In 2020, politics is the single most polarizing thing in American culture. Some are obsessed with staying up to date with the latest news, while others avoid it entirely. There seems to be no end to the arguing and disagreements when anyone states an opposing opinion. This divided political climate, while not the most healthy or productive for law-making, has certainly forced people to pay more attention to what is going on in Washington and around the world.

As citizens, students have a responsibility to participate in the political process (Flickr).

This increased attention has had one positive quality—increased voter turnout. In 2018, the number of college students casting ballots doubled from 2014. This is particularly noteworthy because the 18 to 24 college-aged demographic has historically had the lowest voter turnout. The most common reasons for lower student turnout? 18-24 year olds move the most  frequently, are the least likely to have a driver’s license and are less likely to be contacted directly by political campaigners.

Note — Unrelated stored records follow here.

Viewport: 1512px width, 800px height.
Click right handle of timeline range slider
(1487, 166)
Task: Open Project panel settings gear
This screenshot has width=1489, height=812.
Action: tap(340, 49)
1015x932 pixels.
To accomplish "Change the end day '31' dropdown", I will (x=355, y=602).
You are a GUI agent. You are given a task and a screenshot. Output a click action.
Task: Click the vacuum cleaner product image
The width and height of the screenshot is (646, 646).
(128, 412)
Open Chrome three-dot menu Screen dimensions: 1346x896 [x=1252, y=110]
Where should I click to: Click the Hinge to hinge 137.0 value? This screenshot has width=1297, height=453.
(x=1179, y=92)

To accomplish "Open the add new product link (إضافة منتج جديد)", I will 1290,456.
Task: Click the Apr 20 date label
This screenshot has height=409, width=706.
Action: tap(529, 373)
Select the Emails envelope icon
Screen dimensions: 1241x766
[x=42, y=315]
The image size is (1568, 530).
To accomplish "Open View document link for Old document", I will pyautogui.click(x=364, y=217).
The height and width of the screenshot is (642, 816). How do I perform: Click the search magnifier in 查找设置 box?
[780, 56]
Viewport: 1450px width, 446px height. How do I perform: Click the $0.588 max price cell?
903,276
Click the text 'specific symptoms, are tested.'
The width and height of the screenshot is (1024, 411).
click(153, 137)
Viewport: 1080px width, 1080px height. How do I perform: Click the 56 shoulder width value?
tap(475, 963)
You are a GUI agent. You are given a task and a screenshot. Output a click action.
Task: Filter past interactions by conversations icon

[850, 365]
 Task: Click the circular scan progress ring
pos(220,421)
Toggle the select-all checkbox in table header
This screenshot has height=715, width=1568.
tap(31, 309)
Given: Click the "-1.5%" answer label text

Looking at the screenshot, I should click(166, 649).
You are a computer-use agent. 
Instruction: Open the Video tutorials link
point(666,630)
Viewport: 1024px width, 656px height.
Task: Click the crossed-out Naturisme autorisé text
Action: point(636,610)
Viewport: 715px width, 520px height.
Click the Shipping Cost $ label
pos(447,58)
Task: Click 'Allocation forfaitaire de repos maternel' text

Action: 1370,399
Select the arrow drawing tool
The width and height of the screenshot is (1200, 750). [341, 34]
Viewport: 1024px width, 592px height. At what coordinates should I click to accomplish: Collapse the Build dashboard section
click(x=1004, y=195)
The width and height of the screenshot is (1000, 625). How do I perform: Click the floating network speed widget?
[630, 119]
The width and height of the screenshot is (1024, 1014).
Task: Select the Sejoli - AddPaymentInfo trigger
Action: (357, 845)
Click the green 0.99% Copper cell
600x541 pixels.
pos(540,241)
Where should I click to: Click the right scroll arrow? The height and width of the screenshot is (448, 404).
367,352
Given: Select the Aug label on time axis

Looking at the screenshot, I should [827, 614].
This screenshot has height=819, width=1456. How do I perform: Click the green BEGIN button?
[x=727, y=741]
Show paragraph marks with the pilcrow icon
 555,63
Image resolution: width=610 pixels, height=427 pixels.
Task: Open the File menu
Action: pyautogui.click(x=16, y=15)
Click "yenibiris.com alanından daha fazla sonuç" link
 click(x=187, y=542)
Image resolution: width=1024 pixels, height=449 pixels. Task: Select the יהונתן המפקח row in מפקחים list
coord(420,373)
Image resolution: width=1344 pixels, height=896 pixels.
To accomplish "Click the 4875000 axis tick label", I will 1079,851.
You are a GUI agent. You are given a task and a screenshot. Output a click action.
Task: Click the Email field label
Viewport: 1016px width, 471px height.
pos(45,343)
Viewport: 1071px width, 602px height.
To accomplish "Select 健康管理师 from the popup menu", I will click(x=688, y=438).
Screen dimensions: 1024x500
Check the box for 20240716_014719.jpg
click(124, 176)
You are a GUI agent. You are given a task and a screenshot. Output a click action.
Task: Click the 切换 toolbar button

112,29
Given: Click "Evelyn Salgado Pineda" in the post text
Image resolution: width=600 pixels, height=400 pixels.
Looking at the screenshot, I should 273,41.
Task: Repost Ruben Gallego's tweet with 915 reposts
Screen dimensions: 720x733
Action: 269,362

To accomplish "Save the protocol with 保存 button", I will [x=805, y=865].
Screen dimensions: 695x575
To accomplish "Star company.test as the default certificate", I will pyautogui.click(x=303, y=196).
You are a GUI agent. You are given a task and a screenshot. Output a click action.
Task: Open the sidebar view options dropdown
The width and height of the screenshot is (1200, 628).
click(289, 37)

If more of us vote, more politicians will be willing to listen to our generation’s wants and needs. The youngest voting demographic is often overlooked during political speeches. Why? Because we are not showing up at the polls. 

We have the most to lose in elections, as laws that are made now could have extreme ramifications on our lives in the future. Voting is the fundamental duty of our citizenship, and by not voting, we are throwing away our rights and privileges granted to us by the Constitution. Using our voice to shape the social and financial issues facing our country is the least we can do as citizens. 

Our responsibilities don’t stop after Election Day— being more involved with civic engagement is the single greatest thing our age group can do. Make yourself aware of the political state of our country, develop an understanding of the issues going on and get to know your representatives. These are just some of the smallest steps that all 18-24 year olds should be taking. 

College students have the power to use their voices and minds to shape the future of our country. Now is more of a time than ever before to step up and let our voices be heard.